Et puis ils se séparent. On ne sait pas: peut-être se retrouveront-ils ? Ces deux grands acteurs nous emmènent dans un passé si proche… et si lointain, celui où on s’appelait encore: « Monsieur » et « Mademoiselle »!
Edith Rappoport
Savannah Bay de Marguerite Duras, mise en scène de Didier Bezace.

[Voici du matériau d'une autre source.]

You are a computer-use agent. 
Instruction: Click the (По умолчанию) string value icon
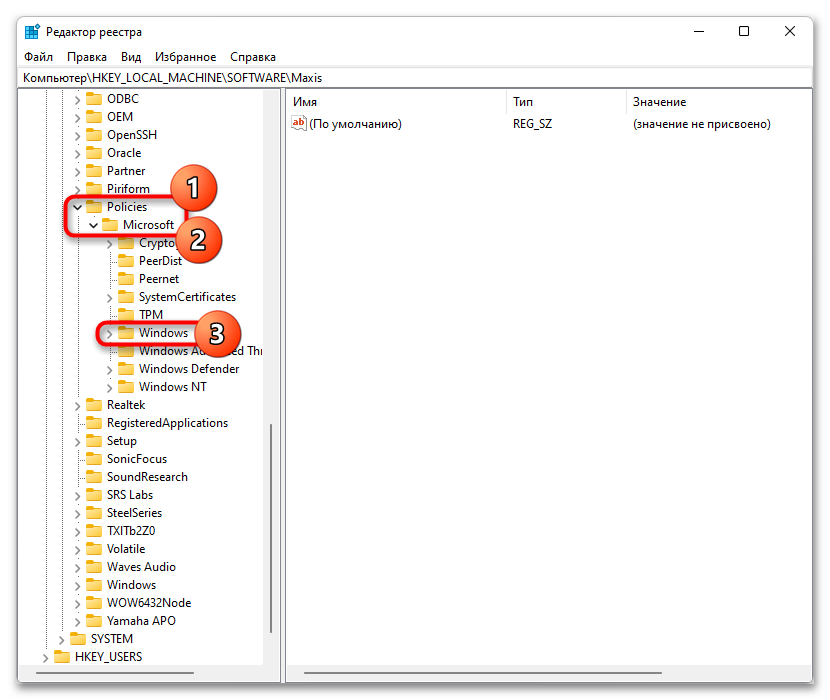click(x=298, y=124)
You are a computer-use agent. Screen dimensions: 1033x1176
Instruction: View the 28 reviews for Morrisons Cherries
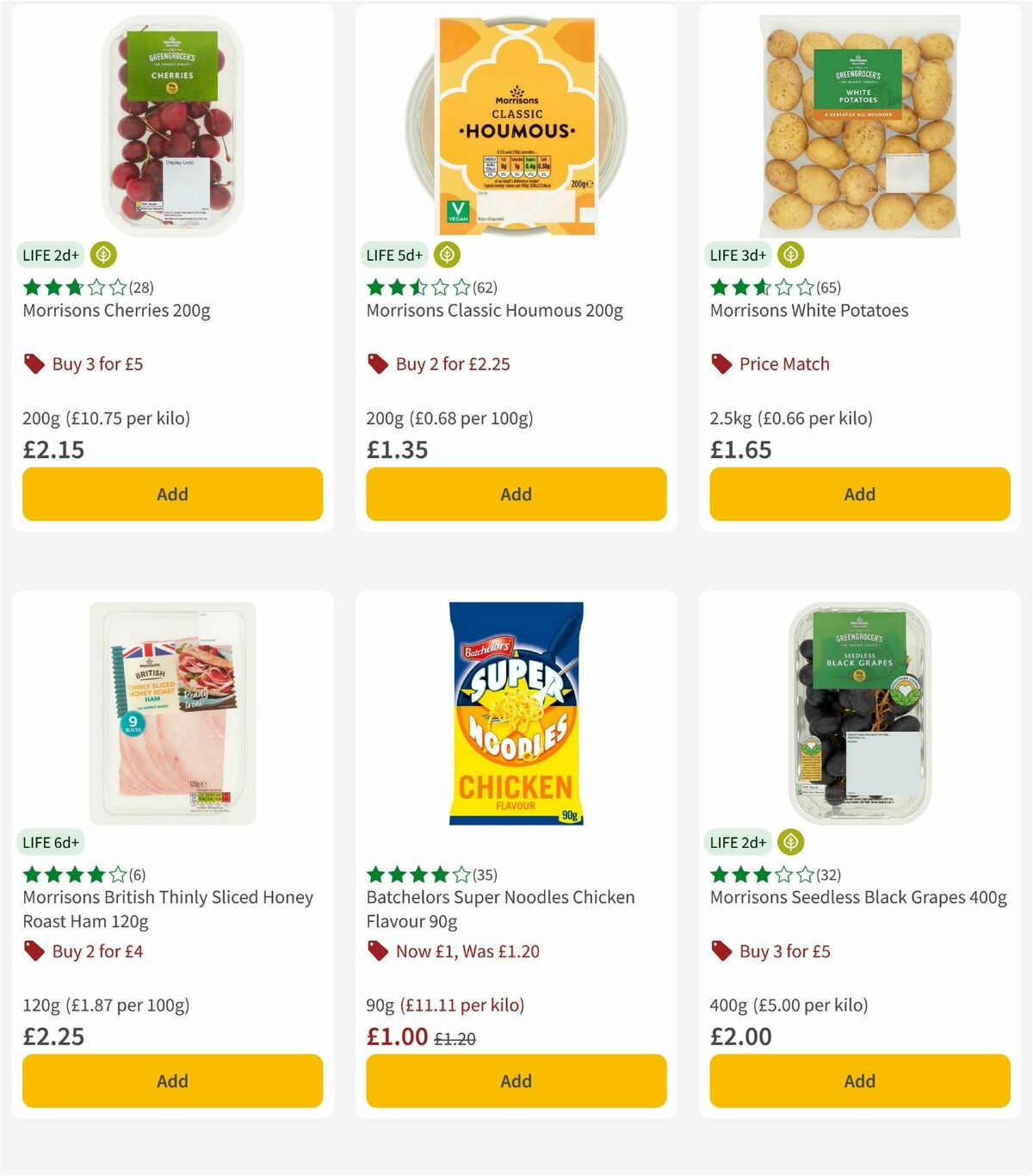(x=140, y=288)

Emmanuelle Riva, à quatre-vingt-six ans, revient sur scène après des années d’absence, et après joué dans Amour (2012), le grand film de Michael Haenneke. Et trente ans ont passé depuis l’interprétation de Savannah Bay par le couple mythique Madeleine Renaud-Bulle Ogier. Mais l’importance du sous-texte est toujours là, dans ce dialogue entre une actrice âgée et une jeune femme avec qui elle essaie, avec difficulté, de se ressouvenir. Au bord du grand âge, au bord de la disparition -de la mémoire et de la vie- Emmanuelle Riva, assise sur un praticable, au centre d’un sobre dispositif blanc se déplace peu. C’est la légère Anne Consigny qui bouge.
Le mouvement palpite en Emmanuelle Riva, dans le frémissement qu’elle insuffle aux mots à un rythme hésitant; ses doigts fragiles font vibrer l’espace dans l’éclat de ses yeux attentifs à la moindre chose. Performance immobile et versatile. Emmanuelle Riva danse au bord du gouffre : pendant une heure, funambule sur le texte de Marguerite Duras, elle nous tient en haleine, et nous fait respirer plus vite, plus haut. Et un autre fil renforce l’émotion théâtrale, celui qui relie les deux femmes, la plus âgée et la plus jeune. Anne Consigny à l’écoute, une écoute extrême, s’exprime par le regard, par les mains qui tiennent, retiennent ou soutiennent, devinent et devancent.
On ne sait ce qui provient du jeu, des personnages ou des actrices. Réel et fiction s’interpénètrent ici dans ce duo poétique, puissant et fragile à la fois, relié par la même grâce que celle des acrobates, et nous tiennent en haleine. Mystère du théâtre, plus fort encore que celui qui émane du texte. Acrobates de la scène, Emmanuelle Riva et Anne Consigny nous donnent une immense leçon de théâtre et nous font vivre une heure d’intense émotion.
Béatrice Picon-Vallin
Théâtre de l’Atelier, Place Charles Dullin, Paris XVIIIème jusqu’au 9 mars T. : 01 46 06 49 24.